YOUR INSTRUCTIONS:
Substitute "Where do I click to" for every "Where should I click to" in the records below and leave everything else unchanged.

A block of data:
▬▬▬
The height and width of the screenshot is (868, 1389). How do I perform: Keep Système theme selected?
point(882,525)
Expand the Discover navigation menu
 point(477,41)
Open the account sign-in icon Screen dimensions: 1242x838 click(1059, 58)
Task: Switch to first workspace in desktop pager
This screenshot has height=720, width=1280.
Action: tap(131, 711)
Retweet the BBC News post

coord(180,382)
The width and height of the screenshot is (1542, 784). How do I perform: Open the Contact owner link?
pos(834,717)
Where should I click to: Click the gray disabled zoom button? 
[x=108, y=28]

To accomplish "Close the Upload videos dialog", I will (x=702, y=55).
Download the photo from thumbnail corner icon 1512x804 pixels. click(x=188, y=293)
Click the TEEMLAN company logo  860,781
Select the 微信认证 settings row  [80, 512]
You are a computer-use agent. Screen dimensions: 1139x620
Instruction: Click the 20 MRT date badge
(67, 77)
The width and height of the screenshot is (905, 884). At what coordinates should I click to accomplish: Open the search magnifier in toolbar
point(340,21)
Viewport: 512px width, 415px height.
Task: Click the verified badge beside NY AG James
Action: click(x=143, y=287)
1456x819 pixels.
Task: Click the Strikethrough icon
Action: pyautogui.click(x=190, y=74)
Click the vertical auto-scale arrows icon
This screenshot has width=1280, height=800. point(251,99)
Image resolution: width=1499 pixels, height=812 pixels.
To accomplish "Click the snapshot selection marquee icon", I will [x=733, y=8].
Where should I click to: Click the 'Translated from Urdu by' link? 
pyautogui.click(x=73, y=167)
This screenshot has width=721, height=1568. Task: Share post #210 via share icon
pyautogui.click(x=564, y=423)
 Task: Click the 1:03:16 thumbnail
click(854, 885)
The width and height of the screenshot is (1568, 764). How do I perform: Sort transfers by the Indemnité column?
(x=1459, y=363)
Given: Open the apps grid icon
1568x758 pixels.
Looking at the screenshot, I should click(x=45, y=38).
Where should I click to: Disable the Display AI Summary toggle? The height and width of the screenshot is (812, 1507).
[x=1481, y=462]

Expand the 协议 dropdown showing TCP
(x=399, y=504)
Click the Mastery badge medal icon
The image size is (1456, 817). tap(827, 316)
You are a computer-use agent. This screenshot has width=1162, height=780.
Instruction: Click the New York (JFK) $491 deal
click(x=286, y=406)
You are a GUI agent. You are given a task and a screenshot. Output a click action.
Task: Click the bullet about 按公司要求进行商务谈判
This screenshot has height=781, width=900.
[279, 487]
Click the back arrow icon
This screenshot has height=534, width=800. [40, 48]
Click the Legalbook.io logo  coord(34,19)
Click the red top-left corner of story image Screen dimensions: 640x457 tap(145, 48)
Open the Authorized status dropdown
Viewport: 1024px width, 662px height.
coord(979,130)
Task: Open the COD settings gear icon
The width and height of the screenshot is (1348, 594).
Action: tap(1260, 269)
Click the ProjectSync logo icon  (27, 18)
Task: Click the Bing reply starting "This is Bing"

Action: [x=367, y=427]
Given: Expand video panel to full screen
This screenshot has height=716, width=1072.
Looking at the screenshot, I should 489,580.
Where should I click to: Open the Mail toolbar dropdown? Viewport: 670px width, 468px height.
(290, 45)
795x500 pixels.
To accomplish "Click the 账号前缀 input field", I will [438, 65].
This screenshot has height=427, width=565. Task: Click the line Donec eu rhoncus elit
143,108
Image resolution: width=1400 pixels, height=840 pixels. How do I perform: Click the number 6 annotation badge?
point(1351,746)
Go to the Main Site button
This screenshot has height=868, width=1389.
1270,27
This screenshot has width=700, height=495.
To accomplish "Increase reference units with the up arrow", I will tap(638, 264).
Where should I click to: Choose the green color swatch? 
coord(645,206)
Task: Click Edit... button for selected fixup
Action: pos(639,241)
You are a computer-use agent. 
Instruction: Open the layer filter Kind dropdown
▬▬▬
REPLY TO THE EXERCISE:
The height and width of the screenshot is (868, 1389). How do I perform: Keep Système theme selected?
point(882,525)
Expand the Discover navigation menu
 point(477,41)
Open the account sign-in icon Screen dimensions: 1242x838 click(1059, 58)
Task: Switch to first workspace in desktop pager
This screenshot has height=720, width=1280.
Action: tap(131, 711)
Retweet the BBC News post

coord(180,382)
The width and height of the screenshot is (1542, 784). How do I perform: Open the Contact owner link?
pos(834,717)
Where do I click to: Click the gray disabled zoom button? 
[x=108, y=28]

To accomplish "Close the Upload videos dialog", I will (x=702, y=55).
Download the photo from thumbnail corner icon 1512x804 pixels. click(x=188, y=293)
Click the TEEMLAN company logo  860,781
Select the 微信认证 settings row  [80, 512]
You are a computer-use agent. Screen dimensions: 1139x620
Instruction: Click the 20 MRT date badge
(67, 77)
The width and height of the screenshot is (905, 884). At what coordinates should I click to accomplish: Open the search magnifier in toolbar
point(340,21)
Viewport: 512px width, 415px height.
Task: Click the verified badge beside NY AG James
Action: click(x=143, y=287)
1456x819 pixels.
Task: Click the Strikethrough icon
Action: pyautogui.click(x=190, y=74)
Click the vertical auto-scale arrows icon
This screenshot has width=1280, height=800. point(251,99)
Image resolution: width=1499 pixels, height=812 pixels.
To accomplish "Click the snapshot selection marquee icon", I will [x=733, y=8].
Where do I click to: Click the 'Translated from Urdu by' link? 
pyautogui.click(x=73, y=167)
This screenshot has width=721, height=1568. Task: Share post #210 via share icon
pyautogui.click(x=564, y=423)
 Task: Click the 1:03:16 thumbnail
click(854, 885)
The width and height of the screenshot is (1568, 764). How do I perform: Sort transfers by the Indemnité column?
(x=1459, y=363)
Given: Open the apps grid icon
1568x758 pixels.
Looking at the screenshot, I should click(x=45, y=38).
Where do I click to: Disable the Display AI Summary toggle? The height and width of the screenshot is (812, 1507).
[x=1481, y=462]

Expand the 协议 dropdown showing TCP
(x=399, y=504)
Click the Mastery badge medal icon
The image size is (1456, 817). tap(827, 316)
You are a computer-use agent. This screenshot has width=1162, height=780.
Instruction: Click the New York (JFK) $491 deal
click(x=286, y=406)
You are a GUI agent. You are given a task and a screenshot. Output a click action.
Task: Click the bullet about 按公司要求进行商务谈判
This screenshot has height=781, width=900.
[279, 487]
Click the back arrow icon
This screenshot has height=534, width=800. [40, 48]
Click the Legalbook.io logo  coord(34,19)
Click the red top-left corner of story image Screen dimensions: 640x457 tap(145, 48)
Open the Authorized status dropdown
Viewport: 1024px width, 662px height.
coord(979,130)
Task: Open the COD settings gear icon
The width and height of the screenshot is (1348, 594).
Action: tap(1260, 269)
Click the ProjectSync logo icon  (27, 18)
Task: Click the Bing reply starting "This is Bing"

Action: [x=367, y=427]
Given: Expand video panel to full screen
This screenshot has height=716, width=1072.
Looking at the screenshot, I should 489,580.
Where do I click to: Open the Mail toolbar dropdown? Viewport: 670px width, 468px height.
(290, 45)
795x500 pixels.
To accomplish "Click the 账号前缀 input field", I will [438, 65].
This screenshot has height=427, width=565. Task: Click the line Donec eu rhoncus elit
143,108
Image resolution: width=1400 pixels, height=840 pixels. How do I perform: Click the number 6 annotation badge?
point(1351,746)
Go to the Main Site button
This screenshot has height=868, width=1389.
1270,27
This screenshot has width=700, height=495.
To accomplish "Increase reference units with the up arrow", I will tap(638, 264).
Where do I click to: Choose the green color swatch? 
coord(645,206)
Task: Click Edit... button for selected fixup
Action: pos(639,241)
You are a computer-use agent. 
Instruction: Open the layer filter Kind dropdown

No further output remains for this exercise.